ACTIVITY:
Return the following lines and nothing else: the one holding "Where should I" and all those after it in the records below, unchanged, minus any pictures.

Records excerpted from a collection:
================

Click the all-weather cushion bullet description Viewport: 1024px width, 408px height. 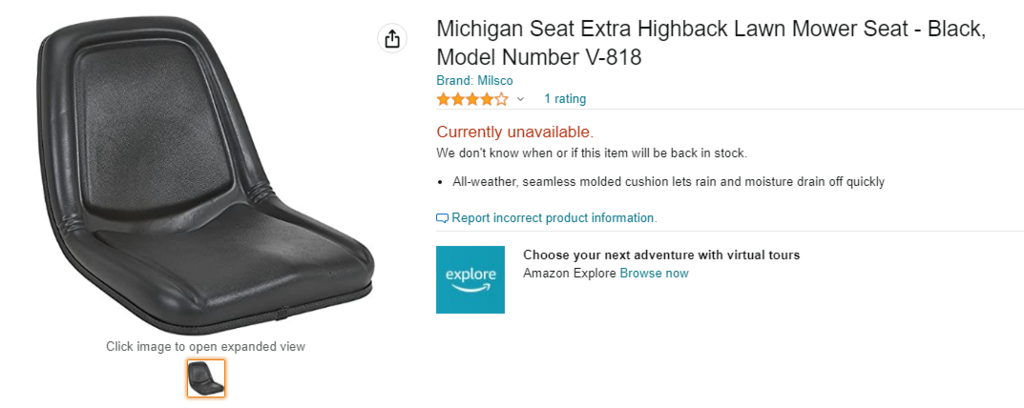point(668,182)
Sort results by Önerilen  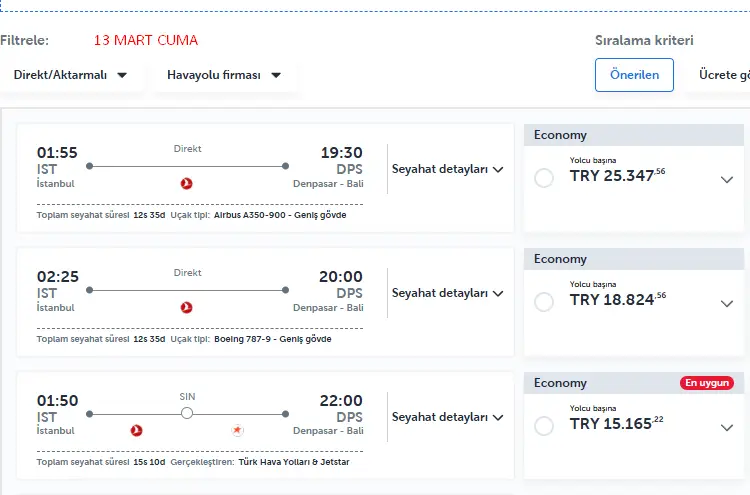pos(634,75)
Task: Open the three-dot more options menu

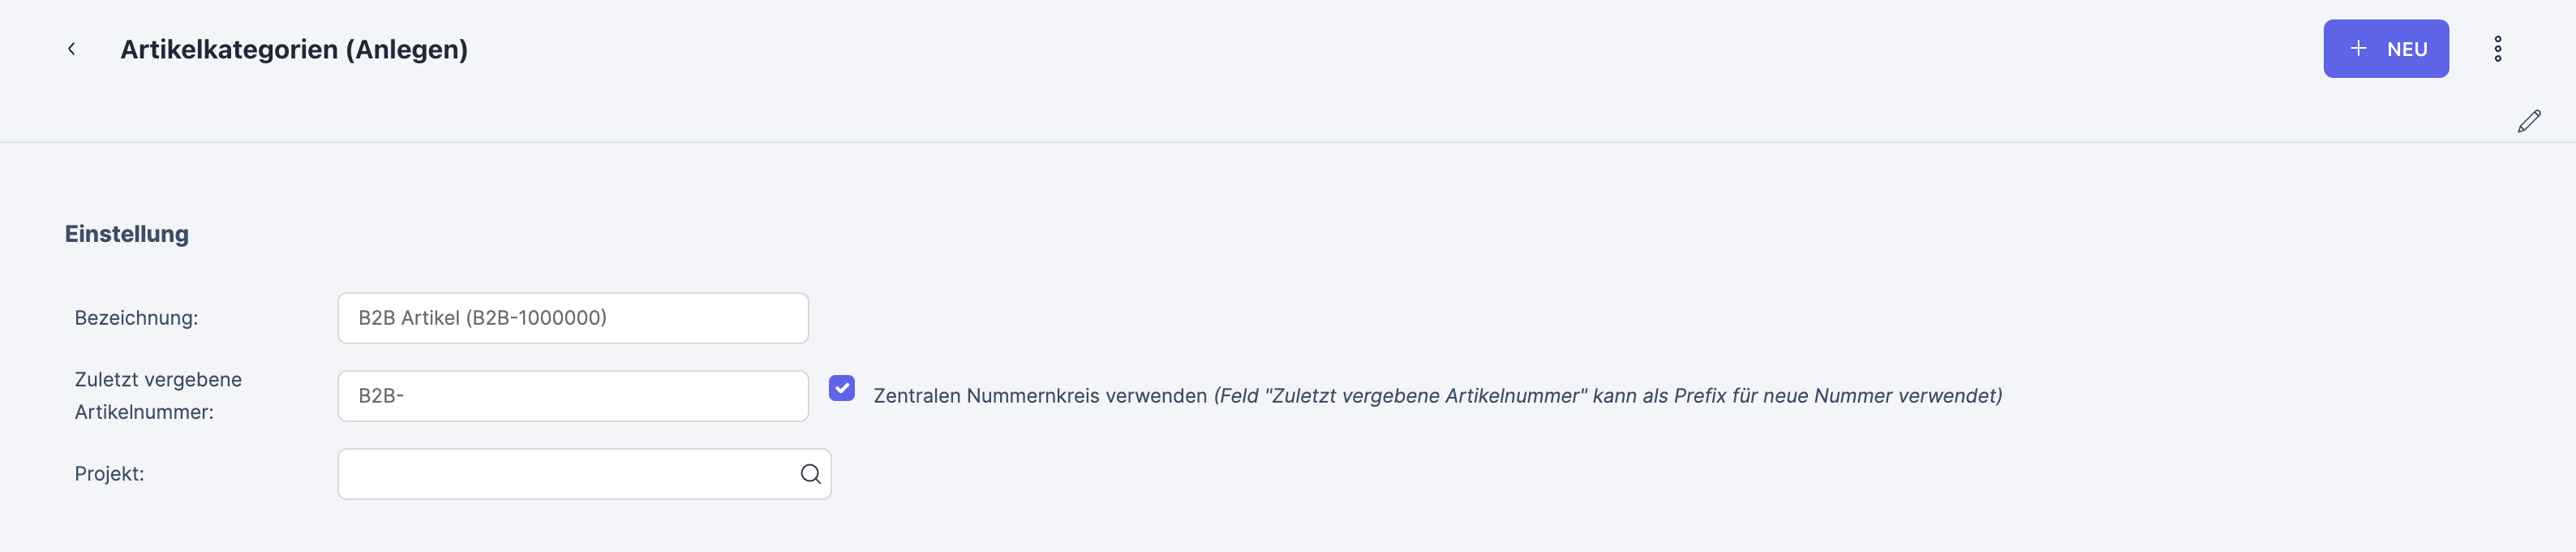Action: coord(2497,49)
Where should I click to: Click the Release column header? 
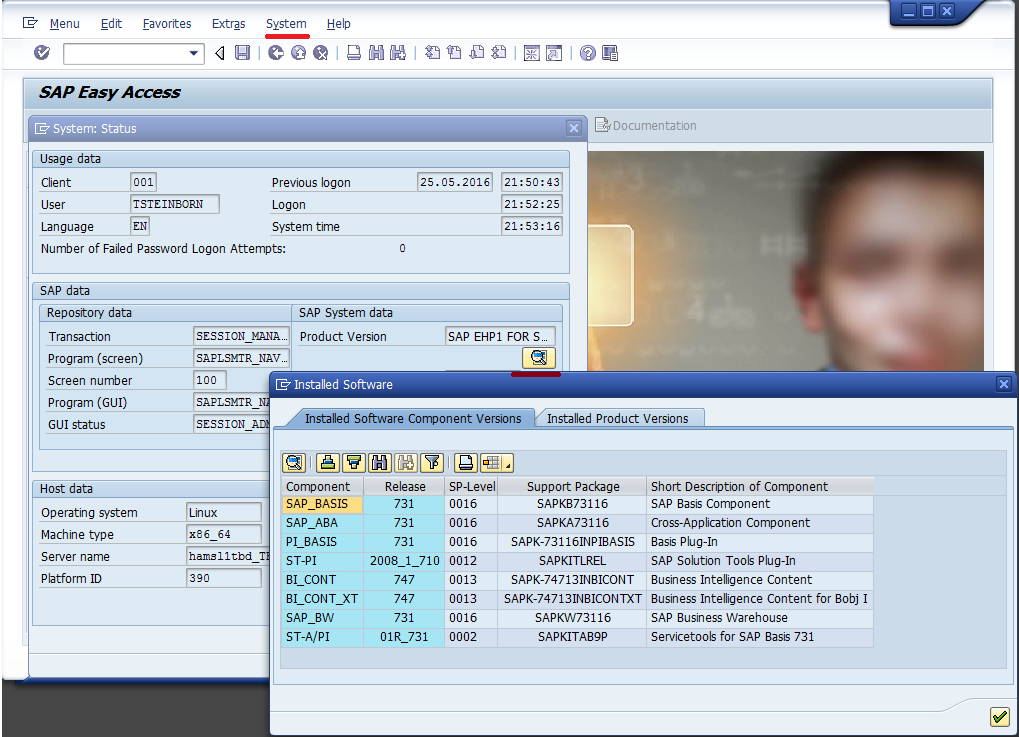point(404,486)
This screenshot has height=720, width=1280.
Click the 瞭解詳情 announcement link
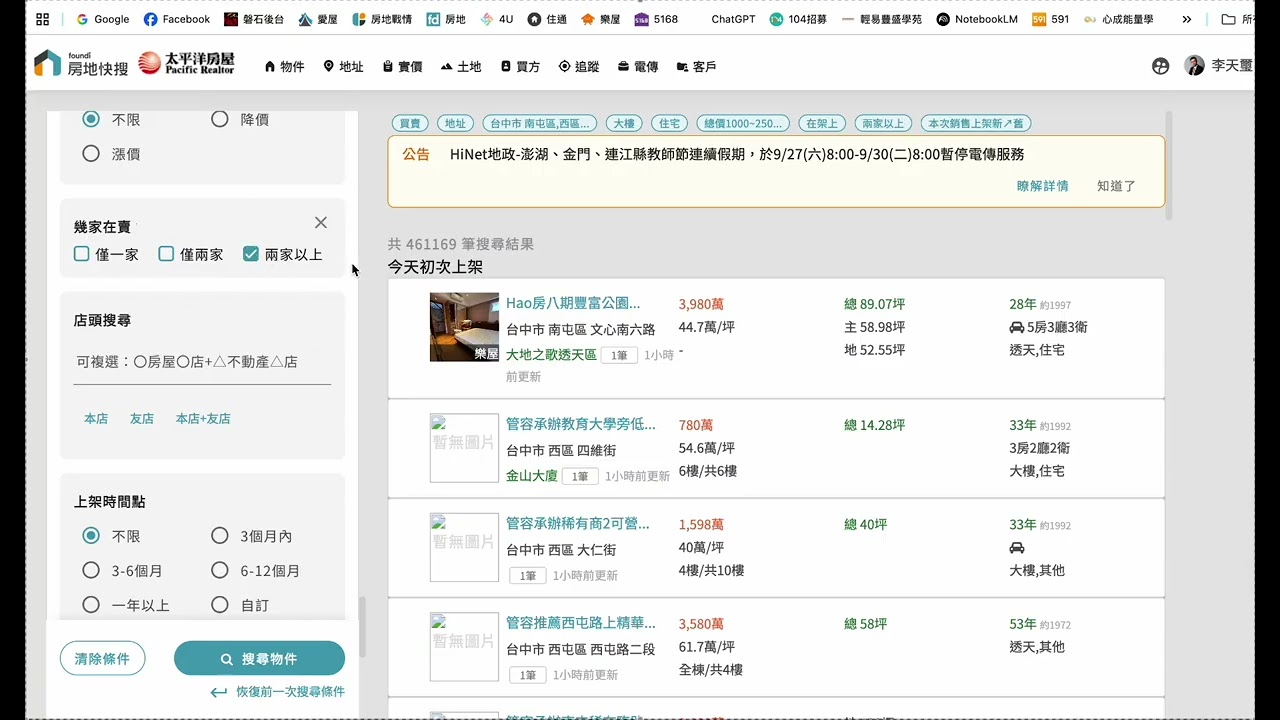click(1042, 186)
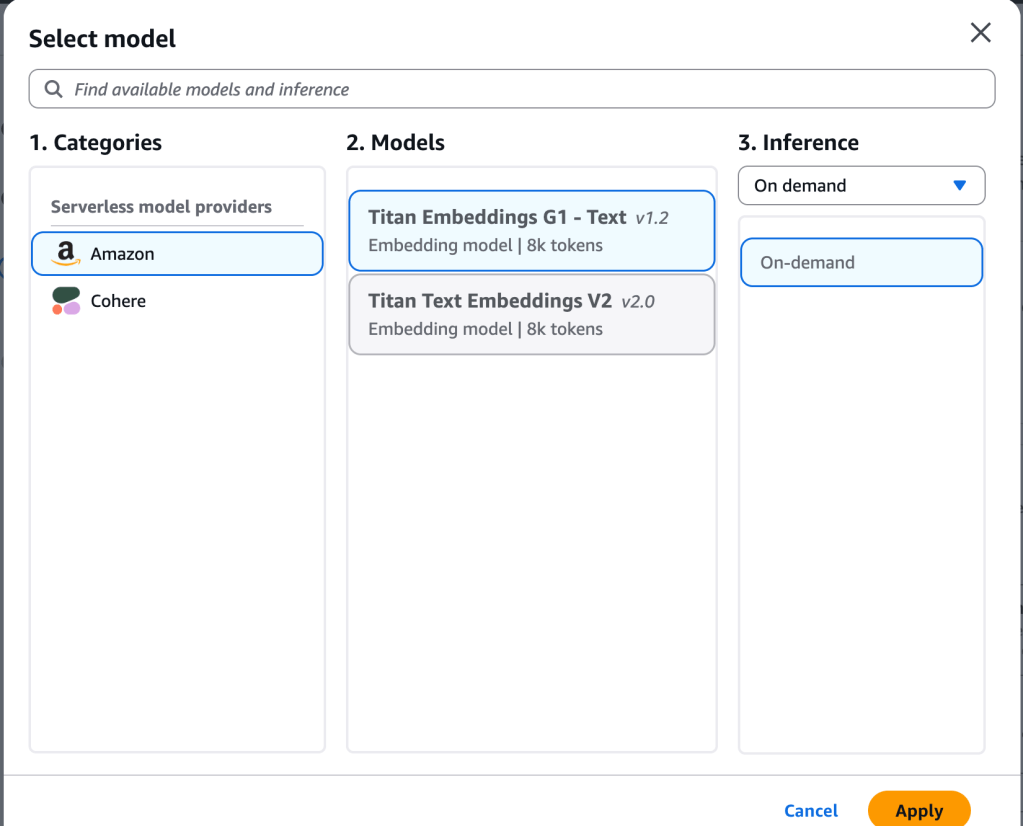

================

ANSWER TO THE PROBLEM:
Where should I click to: Click the Release column header? 
point(404,486)
This screenshot has height=720, width=1280.
Click the 瞭解詳情 announcement link
click(1042, 186)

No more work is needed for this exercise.